Chevron Corporation (NYSE: CVX) stands apart from other major oil companies as pressure continues to be ratcheted by prosecutors and activist investors alike to force climate reforms — arguing that other companies’ cowering can lead to new market gains. The oil producer’s CEO also pushed back against claims that environmental activists have a “moral” cause.
Chevron CEO John Watson was quick to defend the energy industry at a Wall Street Journal breakfast meeting this week, noting that without the industry’s products and innovations, commerce itself would practically collapse.
“We are in a noble industry … Every aspect of the standard of living that we enjoy today and the standard of living that we have improved over the last 150 years is due to fossil fuels … the attempts by some to vilify our industry is really troubling,” Watson noted.
The Chevron chief also countered the popularly-presumed “morality” of climate change activists by noting that new environmental regulation costs are placed on the backs of lower income people.

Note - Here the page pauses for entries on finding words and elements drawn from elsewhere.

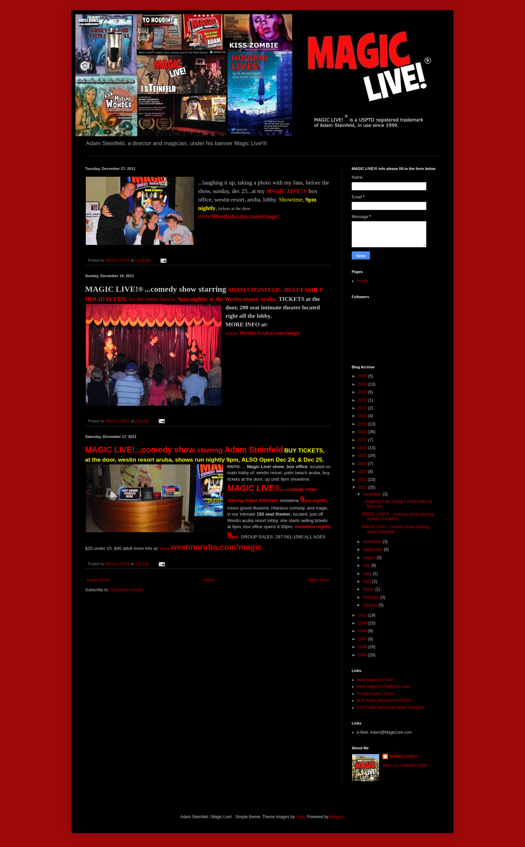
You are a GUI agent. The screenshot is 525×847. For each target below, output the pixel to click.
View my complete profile (405, 765)
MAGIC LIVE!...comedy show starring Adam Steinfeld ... (395, 529)
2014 (363, 463)
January (370, 605)
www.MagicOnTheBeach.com (383, 686)
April (367, 581)
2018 (363, 431)
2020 (363, 415)
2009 (363, 623)
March (369, 589)
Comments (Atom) (126, 590)
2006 (363, 646)
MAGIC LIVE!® (403, 756)
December (373, 494)
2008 (363, 631)
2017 (363, 440)
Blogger (337, 816)
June (368, 573)
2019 (363, 424)
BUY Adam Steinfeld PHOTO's (384, 700)
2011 (363, 487)
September (373, 549)
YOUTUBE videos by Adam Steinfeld (390, 707)
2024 (363, 384)
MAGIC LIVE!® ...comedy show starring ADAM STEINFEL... (397, 516)
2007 (363, 639)
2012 (363, 479)
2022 (363, 400)
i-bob (300, 816)
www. (239, 216)
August (370, 557)
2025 (363, 376)
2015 (363, 455)
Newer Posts (98, 580)
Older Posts (319, 580)
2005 (363, 655)
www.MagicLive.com (375, 679)
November (373, 541)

“The ‘morality’ is that 50 percent of Americans live paycheck to paycheck, and to artificially increase costs on the average American, to artificially increase costs on an American business so it moves … where is that ‘morality’?”
The Journal reports that Royal Dutch Shell, BP and ExxonMobil have each adopted some form of carbon offset scheme that eventually is passed down to the consumer.
“We believe absolutely that climate change is real. Not all oil companies do that,” Shell CEO Ben van Beurden admitted to investors.
Chevron has resisted similar measures.
Irving-based ExxonMobil continues to face down similar pressures from multiple fronts this week as investors met to vote on requiring the company to implement new climate change policies, hire a climate expert and provide more detailed reports on its fracking activities. Investors in attendance voted down all climate measures by large margins, yet an activist could still gain a board seat in the future after a proxy access measure passed, according to the Houston Chronicle.
Environmentalist responses to the defeat were predictable on Twitter Wednesday.
Instead of virtue-signaling hires and carbon offset plans, Chevron brass contends that the best method to fight climate change is to shift reliance to fossil fuels running on more advanced technologies. Watson specifically hopes that the market begins to move away from coal toward natural gas, where the company could expect to see considerable gains in market share.
The company is skeptical of multinational agreements like the one struck in December 2015 in Paris.
“You can sign agreements in Paris … But when you sign agreements and create the impression that it’s going to be implemented when no one’s identified the trillions of dollars that it’s going to cost, it’s just not clear that’s going to deliver,” Watson added to the Journal.
Chevron has also bucked trends with respect to standard business operations after recently announcing plans to triple oil production in west Texas by 2020. A previous Breitbart Texas report noted that the company will shift upstream assets from other locations to focus on the Texas and eastern New Mexico fields. Thanks to recent innovations, Chevron expects to produce 350,000 barrels daily in the Permian Basin alone.